Vietnam & Labour Relations
The communist country where workers strike anyway — and sometimes win
Vietnam shares with China the paradox of a communist state with a single party-controlled union and a workforce that has nonetheless demonstrated a remarkable willingness to strike. Vietnam’s integration into global supply chains — making it a major producer of textiles, electronics, and footwear — has created a large factory workforce whose labour conditions are scrutinized globally. The Vietnamese government has responded to labour pressure with a combination of minimum wage increases and cautious legal reform, while maintaining the Communist Party’s monopoly on union organization.
10 Things That Stand Out About Labour Relations in Vietnam
- The Vietnam General Confederation of Labour (VGCL) is the only legally recognized union body in Vietnam, operating under the guidance of the Vietnamese Communist Party. Like the ACFTU in China, it is constitutionally positioned as a mass organization of the party rather than an independent representative of worker interests.
- Despite the constraints of the official union system, Vietnam has experienced thousands of wildcat strikes — spontaneous work stoppages organized outside the VGCL — since the 2000s. These strikes, concentrated in foreign-owned factories in industrial zones, have been the primary mechanism through which Vietnamese workers have secured wage improvements.
- One of the most significant figures in Vietnamese labour history is Nguyen Thi Thu, who emerged as an informal leader of wildcat strike actions in Ho Chi Minh City garment factories in the early 2000s. Workers like Thu — organizing without union authorization, using mobile phones and workplace networks — demonstrated the capacity for genuine collective action within a system designed to prevent it.
- Vietnam’s Labour Code, most recently revised in 2019, theoretically permits strikes but requires extensive prior procedures — conciliation, arbitration — that make legal strikes virtually impossible. Wildcat strikes are technically illegal but have generally not been prosecuted, with the government preferring wage increases and mediation over criminalization.
- Vietnam’s minimum wage, set by the National Wage Council (a tripartite body including VGCL representatives, employer associations, and government), has been raised substantially in recent years, partly in response to the frequency of wildcat strikes. The minimum wage is set regionally, with higher rates in urban and industrial areas.
- The 2019 Labour Code included a provision permitting ’employee representative organizations at enterprise level’ that are not part of the VGCL — a significant concession driven partly by CPTPP trade agreement labour commitments. Implementation has been cautious and the independent organizations that have formed remain in an ambiguous legal position.

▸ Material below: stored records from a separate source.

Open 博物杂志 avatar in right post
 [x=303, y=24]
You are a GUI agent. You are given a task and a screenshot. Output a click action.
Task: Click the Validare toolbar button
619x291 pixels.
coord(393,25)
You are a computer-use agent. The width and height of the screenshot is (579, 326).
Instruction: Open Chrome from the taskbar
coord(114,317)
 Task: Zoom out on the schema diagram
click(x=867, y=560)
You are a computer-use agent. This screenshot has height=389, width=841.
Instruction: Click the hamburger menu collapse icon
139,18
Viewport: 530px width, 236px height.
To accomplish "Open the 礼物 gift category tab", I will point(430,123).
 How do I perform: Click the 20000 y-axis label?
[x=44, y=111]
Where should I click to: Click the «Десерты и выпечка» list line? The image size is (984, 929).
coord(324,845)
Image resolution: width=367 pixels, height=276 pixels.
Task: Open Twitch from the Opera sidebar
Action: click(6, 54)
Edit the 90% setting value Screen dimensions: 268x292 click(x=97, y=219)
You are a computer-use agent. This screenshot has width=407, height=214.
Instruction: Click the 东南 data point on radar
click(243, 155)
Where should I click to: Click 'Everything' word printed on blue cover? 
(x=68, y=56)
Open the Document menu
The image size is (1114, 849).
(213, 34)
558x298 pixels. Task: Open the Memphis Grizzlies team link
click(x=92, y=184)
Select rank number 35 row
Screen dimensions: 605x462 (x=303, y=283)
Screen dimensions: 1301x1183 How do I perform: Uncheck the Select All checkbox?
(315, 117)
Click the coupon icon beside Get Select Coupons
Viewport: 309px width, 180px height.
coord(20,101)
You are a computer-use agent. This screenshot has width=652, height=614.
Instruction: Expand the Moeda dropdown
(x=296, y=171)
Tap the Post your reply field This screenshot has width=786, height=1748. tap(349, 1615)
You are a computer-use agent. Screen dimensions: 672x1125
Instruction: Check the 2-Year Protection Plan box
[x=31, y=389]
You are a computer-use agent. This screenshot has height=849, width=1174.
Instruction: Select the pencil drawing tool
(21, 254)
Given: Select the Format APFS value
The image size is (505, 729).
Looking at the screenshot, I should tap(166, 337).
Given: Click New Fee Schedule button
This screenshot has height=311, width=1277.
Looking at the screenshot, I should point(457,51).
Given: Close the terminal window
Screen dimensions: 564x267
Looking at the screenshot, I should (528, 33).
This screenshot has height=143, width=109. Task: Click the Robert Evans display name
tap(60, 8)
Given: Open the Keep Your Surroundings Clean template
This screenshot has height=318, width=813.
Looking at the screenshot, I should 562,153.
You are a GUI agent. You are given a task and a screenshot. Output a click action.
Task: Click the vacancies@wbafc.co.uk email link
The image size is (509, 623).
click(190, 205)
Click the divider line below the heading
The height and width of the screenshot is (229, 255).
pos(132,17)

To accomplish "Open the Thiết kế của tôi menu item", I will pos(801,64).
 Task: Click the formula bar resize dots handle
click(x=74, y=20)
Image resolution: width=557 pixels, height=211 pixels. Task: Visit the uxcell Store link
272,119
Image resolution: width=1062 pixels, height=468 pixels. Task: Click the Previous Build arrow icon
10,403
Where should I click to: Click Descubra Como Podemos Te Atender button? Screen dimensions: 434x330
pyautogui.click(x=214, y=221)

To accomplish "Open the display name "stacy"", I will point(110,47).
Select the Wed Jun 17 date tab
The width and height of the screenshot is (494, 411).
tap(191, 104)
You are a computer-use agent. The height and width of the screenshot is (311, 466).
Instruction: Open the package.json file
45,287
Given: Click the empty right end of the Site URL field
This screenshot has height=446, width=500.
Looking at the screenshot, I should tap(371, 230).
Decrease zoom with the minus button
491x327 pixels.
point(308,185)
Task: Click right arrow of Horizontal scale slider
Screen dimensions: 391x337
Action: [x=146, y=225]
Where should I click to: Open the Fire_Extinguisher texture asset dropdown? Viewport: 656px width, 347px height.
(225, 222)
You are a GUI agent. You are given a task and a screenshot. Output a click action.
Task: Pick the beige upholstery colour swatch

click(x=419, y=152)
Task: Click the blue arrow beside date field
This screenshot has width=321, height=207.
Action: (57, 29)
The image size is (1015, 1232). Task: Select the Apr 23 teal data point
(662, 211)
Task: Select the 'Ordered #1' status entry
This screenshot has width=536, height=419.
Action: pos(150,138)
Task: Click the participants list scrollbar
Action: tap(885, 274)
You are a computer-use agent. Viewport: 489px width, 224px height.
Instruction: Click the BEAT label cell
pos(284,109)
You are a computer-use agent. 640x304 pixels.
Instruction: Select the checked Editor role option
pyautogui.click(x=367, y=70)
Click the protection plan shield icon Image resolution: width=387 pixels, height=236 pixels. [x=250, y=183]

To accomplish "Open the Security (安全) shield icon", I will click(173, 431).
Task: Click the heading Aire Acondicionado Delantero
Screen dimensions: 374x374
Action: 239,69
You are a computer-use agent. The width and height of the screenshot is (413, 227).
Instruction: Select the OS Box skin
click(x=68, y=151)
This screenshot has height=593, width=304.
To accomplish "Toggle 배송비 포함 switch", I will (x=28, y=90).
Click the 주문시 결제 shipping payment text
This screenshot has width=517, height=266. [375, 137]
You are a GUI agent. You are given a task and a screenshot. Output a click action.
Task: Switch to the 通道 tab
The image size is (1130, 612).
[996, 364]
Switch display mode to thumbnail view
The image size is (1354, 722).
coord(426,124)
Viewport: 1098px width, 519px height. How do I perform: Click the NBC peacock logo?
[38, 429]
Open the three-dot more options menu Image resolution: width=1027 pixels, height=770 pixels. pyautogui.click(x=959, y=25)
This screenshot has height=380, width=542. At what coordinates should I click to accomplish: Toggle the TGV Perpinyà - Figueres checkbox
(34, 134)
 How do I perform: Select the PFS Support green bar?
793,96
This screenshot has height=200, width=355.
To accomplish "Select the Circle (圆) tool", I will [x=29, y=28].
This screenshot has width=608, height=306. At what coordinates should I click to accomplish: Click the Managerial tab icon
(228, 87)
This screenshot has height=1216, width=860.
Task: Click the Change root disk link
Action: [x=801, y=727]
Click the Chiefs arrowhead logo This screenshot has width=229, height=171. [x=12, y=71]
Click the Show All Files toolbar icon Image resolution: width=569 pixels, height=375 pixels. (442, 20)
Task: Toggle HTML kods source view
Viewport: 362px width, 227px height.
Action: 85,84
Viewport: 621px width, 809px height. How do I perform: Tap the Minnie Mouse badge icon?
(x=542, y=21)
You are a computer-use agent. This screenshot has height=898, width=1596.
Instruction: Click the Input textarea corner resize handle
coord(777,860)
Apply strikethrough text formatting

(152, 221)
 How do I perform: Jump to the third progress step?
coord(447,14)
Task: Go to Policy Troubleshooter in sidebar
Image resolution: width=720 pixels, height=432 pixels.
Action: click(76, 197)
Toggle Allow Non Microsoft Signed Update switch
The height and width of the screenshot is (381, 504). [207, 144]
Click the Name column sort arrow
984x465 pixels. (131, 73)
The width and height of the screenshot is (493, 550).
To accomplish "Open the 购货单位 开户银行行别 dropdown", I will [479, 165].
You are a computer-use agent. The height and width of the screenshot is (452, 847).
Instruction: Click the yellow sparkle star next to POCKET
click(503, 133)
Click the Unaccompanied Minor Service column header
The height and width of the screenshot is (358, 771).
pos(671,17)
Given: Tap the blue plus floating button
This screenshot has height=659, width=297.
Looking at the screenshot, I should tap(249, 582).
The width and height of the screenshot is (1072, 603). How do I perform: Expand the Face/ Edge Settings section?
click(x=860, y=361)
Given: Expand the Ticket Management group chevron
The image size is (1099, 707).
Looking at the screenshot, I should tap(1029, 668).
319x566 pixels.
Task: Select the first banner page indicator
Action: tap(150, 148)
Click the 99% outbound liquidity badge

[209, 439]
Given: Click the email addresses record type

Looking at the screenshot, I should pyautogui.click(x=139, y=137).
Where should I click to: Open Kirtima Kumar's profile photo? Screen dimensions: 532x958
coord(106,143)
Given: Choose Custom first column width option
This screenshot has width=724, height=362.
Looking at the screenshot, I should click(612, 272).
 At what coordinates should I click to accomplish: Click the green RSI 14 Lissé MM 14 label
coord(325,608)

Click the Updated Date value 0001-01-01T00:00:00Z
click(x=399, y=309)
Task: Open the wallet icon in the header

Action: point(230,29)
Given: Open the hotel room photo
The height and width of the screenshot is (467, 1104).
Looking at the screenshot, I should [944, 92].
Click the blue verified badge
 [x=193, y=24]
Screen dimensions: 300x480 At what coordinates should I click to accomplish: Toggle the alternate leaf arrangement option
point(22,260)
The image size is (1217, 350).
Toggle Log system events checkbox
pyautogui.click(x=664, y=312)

- Vietnam’s integration into global value chains through trade agreements including CPTPP and EVFTA has created external pressure for labour rights improvements. Both agreements include labour chapters requiring conformity with ILO core standards, and their implementation is monitored by trade partners with more leverage than general ILO supervision.
- The electronics sector — dominated by Samsung, LG, and Intel facilities — employs hundreds of thousands of Vietnamese workers and has been the site of significant labour organizing activity. Conditions in these plants are a subject of ongoing scrutiny by labor rights organizations and multinational brand customers.
- Vietnam’s garment and footwear sector, supplying major global brands, has been the heartland of wildcat strike activity and the focus of international labour standards campaigns. Brands’ codes of conduct and audit requirements have created a parallel accountability system that supplements (and often outperforms) official labour regulation.
- The post-COVID recovery and Vietnam’s continued rapid economic growth have created tight labour markets in industrial zones, giving workers more informal bargaining power. The combination of market forces, minimum wage increases, and the persistent willingness of Vietnamese workers to strike has raised wages substantially in the manufacturing sector, even without genuine collective bargaining.